● **TASK 1**: What CVSS severity score does the ownCloud bug article give the vulnerability?
● **TASK 2**: Write out the part of the ownCloud bug article starting with "A critical security" and going on through "in an alert.", but switch "sensitive data" to "confidential data".

● **PASSAGE FOR REVIEW**:
########################################

Critical ownCloud Bug Actively Exploited After Disclosure

A critical security flaw in the ownCloud file-sharing service is being “actively exploited” days after its disclosure.

The vulnerability, tracked as CVE-2023-49103, is classified as an information disclosure bug and holds a maximum CVSS severity score of 10. Victims risk leakage of sensitive data, including passwords and other credentials tied to the flaw in ownCloud’s graphapi app, according a security bulletin posted last Tuesday.

According to threat intelligence firm GreyNoise, the vulnerability has been targeted by threat actors via probing vulnerable ownCloud ports over the past seven days.

“IP addresses with this tag have been observed attempting to exploit CVE-2023-49103, an information disclosure vulnerability in ownCloud’s Graph API app,” GreyNoise wrote in an alert.

Rapid7 principal security researcher Stephen Fewer said that despite the critical nature of the bug, an attacker would have to go to great lengths to exploit the bug. He noted on the site AttackerKB that the bug requires an “uncommon configuration” of ownCloud to be exploitable.

########################################

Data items
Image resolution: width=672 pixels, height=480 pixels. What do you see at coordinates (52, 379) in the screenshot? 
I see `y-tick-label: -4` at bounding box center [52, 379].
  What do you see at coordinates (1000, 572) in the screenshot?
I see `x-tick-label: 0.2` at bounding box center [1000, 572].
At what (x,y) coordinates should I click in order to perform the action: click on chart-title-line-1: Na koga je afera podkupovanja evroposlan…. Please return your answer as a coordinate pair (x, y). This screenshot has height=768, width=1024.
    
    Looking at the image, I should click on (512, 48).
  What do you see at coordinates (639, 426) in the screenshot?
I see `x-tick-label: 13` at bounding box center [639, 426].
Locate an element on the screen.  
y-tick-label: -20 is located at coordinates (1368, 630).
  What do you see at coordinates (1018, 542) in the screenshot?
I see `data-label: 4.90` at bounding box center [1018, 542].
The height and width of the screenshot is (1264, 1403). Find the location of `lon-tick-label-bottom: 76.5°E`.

########################################

● **TASK SOLUTION 1**: It holds the maximum CVSS severity score of 10.

● **TASK SOLUTION 2**:
A critical security flaw in the ownCloud file-sharing service is being “actively exploited” days after its disclosure.

The vulnerability, tracked as CVE-2023-49103, is classified as an information disclosure bug and holds a maximum CVSS severity score of 10. Victims risk leakage of confidential data, including passwords and other credentials tied to the flaw in ownCloud’s graphapi app, according a security bulletin posted last Tuesday.

According to threat intelligence firm GreyNoise, the vulnerability has been targeted by threat actors via probing vulnerable ownCloud ports over the past seven days.

“IP addresses with this tag have been observed attempting to exploit CVE-2023-49103, an information disclosure vulnerability in ownCloud’s Graph API app,” GreyNoise wrote in an alert.